Search code examples
pythonalgorithmrecursionartificial-intelligenceminimax

Minimax algorithm and checkers game


I am implementing Checkers game using Minimax algorithm and Python. There are two players - both are computers. I was looking for a similar problem's solution but I could not find any and I have been struggling with it for few days. My entry point is this function:

def run_game(board):
    players = board.players
    is_move_possible = True
    move = 0
    while is_move_possible:
        is_move_possible = move_piece_minimax(board, players[move % 2])
        move += 1

It starts the game and calls the next function which is supposed to do the best move, basing on MiniMax algorithm, for the first player. After that first move, it calls this function for the second player and this loop will end once the game is won by one of the players. This function looks as following:

def move_piece_minimax(board, player):
    best_move = minimax(copy.deepcopy(board), player, 0)
    if best_move.score == +infinity or best_move.score == -infinity:
        return False
    move_single_piece(board.fields, player, best_move)
    return True

The first line calls the MiniMax algorithm, which I will describe later, and is supposed to find the best possible move for the player. I am passing a deep copy of whole board here, as I do not want the original one to be edited during execution of MiniMax algorithm. The condition checks for a win condition so if either maximizing player wins or minimizing one. If none of them won, best_move is performed. Moving to the main problem here, I implemented MiniMax algorithm as following:

def minimax(board, player, depth):
    best_move = Move(-1, -1, -infinity if player.name == PLAYER_NAMES['P1'] else +infinity)

    if depth == MAX_SEARCH_DEPTH or game_over(board):
        score = evaluate(board)
        return Move(-1, -1, score)

    for correct_move in get_all_correct_moves(player, board.fields):
        x, y, piece = correct_move.x, correct_move.y, correct_move.piece
        move_single_piece(board.fields, player, correct_move)
        player_to_move = get_player_to_move(board, player)
        move = minimax(board, player_to_move, depth + 1)    # <--- here is a recursion
        move.x = x
        move.y = y
        move.piece = piece

        if player.name == PLAYER_NAMES['P1']:
            if move.score > best_move.score:
                best_move = move  # max value
        else:
            if move.score < best_move.score:
                best_move = move  # min value

    return best_move

I decided that player 'P1' is a maximizing player and player 'P2' is a minimizing one. Starting from the first line, best_move variable holds a reference to a Move object which has the following fields:

class Move:
    def __init__(self, x, y, score, piece=None):
        self.x = x
        self.y = y
        self.score = score
        self.piece = piece

I am initializing best_move.score to -Infinity in case of the maximizing player and to +Infinity otherwise.

The first condition checks if depth reached the maximal level(for testing purposes it is set to 2) or the game is over. If yes, it evaluates current board's situation and returns a Move object holding current board's score. Otherwise, my algorithm looks for all legal/correct moves for the player and performs the first one.

After performing it, this function is called in a recursive manner but with incremented depth and changed moving player.
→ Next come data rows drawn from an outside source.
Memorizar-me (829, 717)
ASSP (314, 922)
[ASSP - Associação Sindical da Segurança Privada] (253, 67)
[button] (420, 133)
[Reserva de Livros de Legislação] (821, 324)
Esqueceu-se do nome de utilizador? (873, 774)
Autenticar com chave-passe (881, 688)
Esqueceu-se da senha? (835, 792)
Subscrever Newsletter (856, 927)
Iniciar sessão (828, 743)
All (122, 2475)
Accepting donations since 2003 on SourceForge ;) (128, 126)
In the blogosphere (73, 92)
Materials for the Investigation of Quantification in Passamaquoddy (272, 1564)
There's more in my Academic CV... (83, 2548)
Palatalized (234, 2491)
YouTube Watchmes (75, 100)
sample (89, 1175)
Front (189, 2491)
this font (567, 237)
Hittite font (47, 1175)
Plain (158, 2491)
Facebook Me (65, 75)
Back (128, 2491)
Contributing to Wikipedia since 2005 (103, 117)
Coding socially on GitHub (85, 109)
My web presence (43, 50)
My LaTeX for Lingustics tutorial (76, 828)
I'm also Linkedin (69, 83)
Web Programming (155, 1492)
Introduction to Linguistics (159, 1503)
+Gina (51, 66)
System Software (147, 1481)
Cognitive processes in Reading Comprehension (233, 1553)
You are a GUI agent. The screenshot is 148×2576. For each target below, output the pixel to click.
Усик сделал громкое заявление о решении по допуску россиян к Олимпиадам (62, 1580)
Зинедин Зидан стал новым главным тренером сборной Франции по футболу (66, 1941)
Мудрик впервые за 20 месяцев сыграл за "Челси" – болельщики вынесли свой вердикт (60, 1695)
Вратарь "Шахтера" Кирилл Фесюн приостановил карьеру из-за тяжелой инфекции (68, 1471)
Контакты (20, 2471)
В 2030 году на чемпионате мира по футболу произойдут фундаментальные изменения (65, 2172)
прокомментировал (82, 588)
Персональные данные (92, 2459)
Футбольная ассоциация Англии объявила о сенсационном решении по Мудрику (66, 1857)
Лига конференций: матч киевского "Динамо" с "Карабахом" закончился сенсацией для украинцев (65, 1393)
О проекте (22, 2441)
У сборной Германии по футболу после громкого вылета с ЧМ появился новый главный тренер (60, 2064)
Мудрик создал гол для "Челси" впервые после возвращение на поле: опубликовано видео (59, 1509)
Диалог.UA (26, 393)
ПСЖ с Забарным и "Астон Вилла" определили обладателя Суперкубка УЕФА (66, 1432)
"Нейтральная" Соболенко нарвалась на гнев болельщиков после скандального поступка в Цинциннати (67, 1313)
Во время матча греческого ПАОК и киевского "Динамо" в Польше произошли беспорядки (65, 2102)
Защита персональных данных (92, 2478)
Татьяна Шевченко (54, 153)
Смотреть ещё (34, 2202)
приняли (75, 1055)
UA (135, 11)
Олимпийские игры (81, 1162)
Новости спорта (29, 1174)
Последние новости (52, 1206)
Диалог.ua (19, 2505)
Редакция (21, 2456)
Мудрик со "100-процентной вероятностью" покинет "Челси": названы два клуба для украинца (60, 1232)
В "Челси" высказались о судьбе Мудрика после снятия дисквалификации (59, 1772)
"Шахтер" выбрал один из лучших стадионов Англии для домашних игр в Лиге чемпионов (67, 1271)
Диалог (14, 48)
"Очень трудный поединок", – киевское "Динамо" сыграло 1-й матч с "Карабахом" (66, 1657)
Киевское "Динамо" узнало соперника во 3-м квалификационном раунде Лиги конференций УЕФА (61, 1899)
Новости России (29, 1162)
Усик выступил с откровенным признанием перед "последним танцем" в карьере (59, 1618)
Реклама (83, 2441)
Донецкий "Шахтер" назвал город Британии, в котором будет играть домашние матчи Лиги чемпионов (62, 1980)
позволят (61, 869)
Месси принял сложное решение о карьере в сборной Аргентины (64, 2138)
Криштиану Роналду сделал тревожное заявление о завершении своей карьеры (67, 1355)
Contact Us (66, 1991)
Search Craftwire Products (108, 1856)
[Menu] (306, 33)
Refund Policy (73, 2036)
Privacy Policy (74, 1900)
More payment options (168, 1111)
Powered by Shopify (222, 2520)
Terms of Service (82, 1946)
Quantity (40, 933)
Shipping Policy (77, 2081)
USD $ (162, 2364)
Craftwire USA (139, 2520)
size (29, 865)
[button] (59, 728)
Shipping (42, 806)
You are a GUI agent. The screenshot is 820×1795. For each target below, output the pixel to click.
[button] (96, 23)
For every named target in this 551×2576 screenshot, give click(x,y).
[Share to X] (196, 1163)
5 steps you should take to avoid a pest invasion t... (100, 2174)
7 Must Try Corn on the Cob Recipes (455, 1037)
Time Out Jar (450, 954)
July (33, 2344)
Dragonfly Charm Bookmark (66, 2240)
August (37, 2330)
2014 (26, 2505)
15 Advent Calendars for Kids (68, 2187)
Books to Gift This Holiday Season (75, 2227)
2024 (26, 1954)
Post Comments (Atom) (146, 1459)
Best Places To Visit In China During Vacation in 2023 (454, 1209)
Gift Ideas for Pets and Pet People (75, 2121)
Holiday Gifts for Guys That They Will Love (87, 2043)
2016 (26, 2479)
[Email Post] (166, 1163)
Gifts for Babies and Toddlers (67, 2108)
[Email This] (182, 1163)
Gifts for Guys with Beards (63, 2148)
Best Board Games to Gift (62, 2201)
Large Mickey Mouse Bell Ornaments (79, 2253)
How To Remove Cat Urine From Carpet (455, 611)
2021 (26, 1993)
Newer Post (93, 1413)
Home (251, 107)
The function runs again with changing parameters until the first if condition executes.

Once the execution goes to that branch, the board's evaluation score is returned and later, in a for loop after recursive call, coordinates x, y and a piece, which was moved, are assigned to a Move object.

Last conditions check if the new score is a better score for that specific player. If this is a maximizing player, so in my case P1, it checks if new score is higher that the previous one. In the case of minimizing player, the algorithm looks for the lowest score.

After performing all correct moves for that player, my algorithm should return one best_move.

Expected result
Single object of a Move class with coordinates x and y, evaluated board's score, which is +Infinity/-Infinity only in a case of win for one of the players, and an object of Piece class which will be moved to [x, y] coordinates.

Actual result
Single object of Move class with coordinates x and y, evaluated board's score which is equal to +Infinity after first call of MiniMax function. None of pieces changed its position so the game is not over yet. However, score is +Infinity so function move_piece_minimax() will return False - meaning no more moves are possible. Therefore, my program will stop execution with no changes on the board. Here is the screenshot of initial and final board's states - nothing is changed during exectuion as the first call returns +Infinity.

Initial and final board's states

My question is, what I missed during implementation of MiniMax algorithm? Did I make any mistake? I am also open to any code improvements or suggestions. If any additional functions will be needed for you to understand my implementation, I will provide them. Thank you!


Solution

  • In the minimax function, you should do either of the following

    1. Make a copy of your board before placing pieces

    2. Remove the placed piece after recursively calling your minimax function

    Otherwise your board will be getting filled with pieces with recursion and you'll receive an error stating that there's no moves left. Minimax is meant to do in-depth searching by placing pieces, so you should implement a method so it doesn't modify your original board.